= Constitution of Mauritius (1885) =

Supreme law of the colony of Mauritius

The British colony of Mauritius received a new constitution by letters patent on 16 September 1885. It established a Council of Government of 27 members: eight ex officio members, nine appointed by the governor (at least three of which could not be officials), and ten elected (one per district, but two from Port Louis). The franchise was restricted to men, and there were property and education qualifications designed to exclude the vast majority of Indians.

Prior to 1885, the Mauritian council comprised the governor and eight other officials ex officio and eight councilors nominated by the governor. The initiative in changing the constitution lay with Laurent Loïs Raoul, who organized a town hall meeting of the French planter class in Port Louis on 30 June 1882. A committee was set up two weeks later, and on 4 October it presented a petition to secure the addition of elected members to the governing council. On 31 October 1882, Lieutenant-Governor F. N. Broome forwarded the petition to the colonial secretary, the Earl of Kimberley. Broome advised Kimberley against the proposal, saying: "It must shut out the Indian and the descendant of the old slave population, and so place the power in the hands of an oligarchy of the upper classes ... or it must place power in the hands of the ignorant mass of people not fitted to exercise it."

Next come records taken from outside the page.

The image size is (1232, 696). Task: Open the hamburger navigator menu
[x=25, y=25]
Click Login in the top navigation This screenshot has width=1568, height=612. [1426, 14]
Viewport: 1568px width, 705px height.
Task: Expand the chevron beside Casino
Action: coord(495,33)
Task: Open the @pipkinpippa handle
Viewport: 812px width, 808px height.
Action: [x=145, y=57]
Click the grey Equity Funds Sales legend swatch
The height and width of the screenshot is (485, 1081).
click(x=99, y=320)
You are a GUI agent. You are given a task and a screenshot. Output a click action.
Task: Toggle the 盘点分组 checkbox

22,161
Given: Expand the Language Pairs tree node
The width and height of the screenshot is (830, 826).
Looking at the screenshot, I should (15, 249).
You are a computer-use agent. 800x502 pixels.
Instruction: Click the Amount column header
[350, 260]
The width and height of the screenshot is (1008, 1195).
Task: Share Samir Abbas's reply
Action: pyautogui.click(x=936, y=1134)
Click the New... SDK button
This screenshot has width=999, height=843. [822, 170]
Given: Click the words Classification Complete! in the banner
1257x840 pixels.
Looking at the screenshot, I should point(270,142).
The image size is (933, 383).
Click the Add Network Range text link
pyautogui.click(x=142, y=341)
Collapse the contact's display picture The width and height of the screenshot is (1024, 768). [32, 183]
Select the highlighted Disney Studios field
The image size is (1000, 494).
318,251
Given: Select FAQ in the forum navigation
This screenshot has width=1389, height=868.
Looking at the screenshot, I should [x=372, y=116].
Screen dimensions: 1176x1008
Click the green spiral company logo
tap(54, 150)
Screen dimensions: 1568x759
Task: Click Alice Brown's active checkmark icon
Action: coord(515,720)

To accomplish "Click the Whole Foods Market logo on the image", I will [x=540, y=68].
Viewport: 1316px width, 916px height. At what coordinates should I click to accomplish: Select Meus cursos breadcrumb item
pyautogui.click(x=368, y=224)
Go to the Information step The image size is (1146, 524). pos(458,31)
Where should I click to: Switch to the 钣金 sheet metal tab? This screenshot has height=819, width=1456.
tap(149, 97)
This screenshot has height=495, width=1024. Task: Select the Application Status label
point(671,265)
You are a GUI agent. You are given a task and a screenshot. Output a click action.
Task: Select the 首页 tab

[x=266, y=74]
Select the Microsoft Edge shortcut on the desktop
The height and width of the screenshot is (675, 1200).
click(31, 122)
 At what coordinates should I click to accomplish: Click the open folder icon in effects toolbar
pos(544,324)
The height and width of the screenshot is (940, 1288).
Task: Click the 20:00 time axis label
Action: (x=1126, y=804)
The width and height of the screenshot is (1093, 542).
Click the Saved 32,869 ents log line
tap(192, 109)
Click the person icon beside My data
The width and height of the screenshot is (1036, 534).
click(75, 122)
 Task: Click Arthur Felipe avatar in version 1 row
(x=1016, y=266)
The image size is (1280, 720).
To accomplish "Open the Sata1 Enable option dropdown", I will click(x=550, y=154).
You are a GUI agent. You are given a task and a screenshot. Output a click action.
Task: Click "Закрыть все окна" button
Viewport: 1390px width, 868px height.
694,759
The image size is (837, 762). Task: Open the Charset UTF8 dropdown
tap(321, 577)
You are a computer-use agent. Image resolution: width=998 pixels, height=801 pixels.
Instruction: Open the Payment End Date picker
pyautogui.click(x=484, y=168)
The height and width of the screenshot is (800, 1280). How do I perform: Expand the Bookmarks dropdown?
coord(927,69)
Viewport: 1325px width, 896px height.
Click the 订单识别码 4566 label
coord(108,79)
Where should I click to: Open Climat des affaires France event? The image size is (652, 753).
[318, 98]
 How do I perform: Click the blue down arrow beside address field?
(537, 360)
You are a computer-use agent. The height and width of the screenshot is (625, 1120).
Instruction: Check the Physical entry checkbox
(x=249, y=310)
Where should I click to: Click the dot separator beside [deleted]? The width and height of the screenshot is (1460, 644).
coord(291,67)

The governor at the time, John Pope Hennessy, was an Irish home ruler who advocated a "Mauritius for the Mauritians", emphasising the rights of the Indians and the Creoles. The result was a relatively liberal constitution for a colony. Kimberley's successor, the Earl of Derby, insisted on allowing Indians to take the education test in their native languages and on lowering the property qualification. Despite this, in the elections of 1886 there were only 4,061 registered voters, including only 295 of Asian origin, out of a population of 359,419 (per the 1881 census). A prospective voter had to meet one of six property qualifications:
1. Ownership of immovable property of annual value Rs300
2. Ownership of movable property of Rs3,000
3. Payment of a monthly rent of at least Rs25
4. Drawing a monthly salary of at least Rs50
5. Paying an annual licence duty of at least Rs200
6. Being husband of a wife or eldest son of a widow who meets one of qualifications #1–3

In 1889, Pope Hennessy in a letter to the colonial office, remarked that "no one in this Country doubts that the former Constitution was a better one than the present Government by an oligarchy of 4,201 voters." The 1885 constitution replaced the constitution of 1831 remained in force until 1948, when the constitution of 1947 came into effect. The 1885 constitution was amended on 11 September 1913 and again on 18 April 1933. The latter amendment increased the proportion of appointed councilors who had to be non-officials from one third to two thirds (from three to six).